El ‘Araba el Madfuna

On the west bank of the Nile, 90 miles (145 km) north of Luxor, lies the Temple of Abydos near the small village of El ‘Araba el Madfuna. The Temple dates to around 3150 BC. This area, sacred to Osiris, was a powerful location to those who believed in the next world. The ancient Egyptians said that at sunset, the area looked like a golden staircase leading to the afterlife.

It was here that Osiris, after being killed by his brother Seth, returned to power. Seth had killed Osiris and scattered the pieces of his body all over Egypt. Osiris’ wife and sister, Isis, gathered the pieces and put them back together, thus restoring life to her husband. It was said that Abydos was where the final piece, his head, was buried, and so it was here that Osiris was brought back to life to become the judge of the dead and lord of the netherworld.

The Osirian at Abydos is the uppermost area on the map with the younger Seti-I Temple located below it.

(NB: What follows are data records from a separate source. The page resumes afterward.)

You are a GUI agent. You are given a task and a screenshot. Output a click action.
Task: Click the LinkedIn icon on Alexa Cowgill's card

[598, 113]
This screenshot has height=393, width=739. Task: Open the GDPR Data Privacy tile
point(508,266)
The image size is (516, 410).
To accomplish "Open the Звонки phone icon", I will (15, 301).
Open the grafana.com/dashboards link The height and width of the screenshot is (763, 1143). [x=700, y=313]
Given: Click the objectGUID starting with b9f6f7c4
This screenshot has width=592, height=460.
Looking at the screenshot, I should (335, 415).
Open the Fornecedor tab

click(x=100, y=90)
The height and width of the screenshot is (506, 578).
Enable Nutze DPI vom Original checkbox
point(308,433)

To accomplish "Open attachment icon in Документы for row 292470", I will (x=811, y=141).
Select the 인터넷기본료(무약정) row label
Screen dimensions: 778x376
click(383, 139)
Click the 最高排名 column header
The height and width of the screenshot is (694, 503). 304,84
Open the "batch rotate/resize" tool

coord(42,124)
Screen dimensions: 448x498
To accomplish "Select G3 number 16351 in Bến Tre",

As Seti-I began the search for a location for his Temple, he was lead to a location north of Luxor in the bend of the River Nile. There he began to dig the foundation for his Temple. What he discovered was the Osirian, or the Ancient Temple of Osiris. Whether he actually knew that the Osirian was there, perhaps we will never know, but upon finding this Ancient Temple in the path of his new Temple, he turned his new Temple to the left. It is the only Temple in Egypt that makes an ‘L’ turn.

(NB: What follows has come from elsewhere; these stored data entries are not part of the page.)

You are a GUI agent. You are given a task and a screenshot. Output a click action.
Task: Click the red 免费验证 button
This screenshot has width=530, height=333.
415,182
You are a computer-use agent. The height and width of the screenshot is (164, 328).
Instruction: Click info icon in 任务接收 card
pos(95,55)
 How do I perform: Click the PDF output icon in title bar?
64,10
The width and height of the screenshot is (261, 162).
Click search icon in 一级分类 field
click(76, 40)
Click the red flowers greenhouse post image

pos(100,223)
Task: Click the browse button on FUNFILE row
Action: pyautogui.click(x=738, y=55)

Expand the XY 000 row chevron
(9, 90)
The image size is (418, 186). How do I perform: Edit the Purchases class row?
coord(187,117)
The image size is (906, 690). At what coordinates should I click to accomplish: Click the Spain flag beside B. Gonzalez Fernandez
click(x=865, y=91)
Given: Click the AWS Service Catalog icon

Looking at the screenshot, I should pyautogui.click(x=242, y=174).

Here we see the very front of the Seti-I Temple in ruins. Behind it we will discover the Osirian.

The Djed

Like the rest of Egypt, the Djed has many names like the Djed Pillar, Tet Pillar, or the Pillar of Osiris. According to varied accounts, it was raised for the first time at the Osirian complex at Abydos.

Papyrus of Ani, #57

“You rise for yourself, o Still of Heart! You shine for yourself, o Still of Heart! You place yourself on your side. I have come, and brought you a Djed of gold, that you may rejoice with it.”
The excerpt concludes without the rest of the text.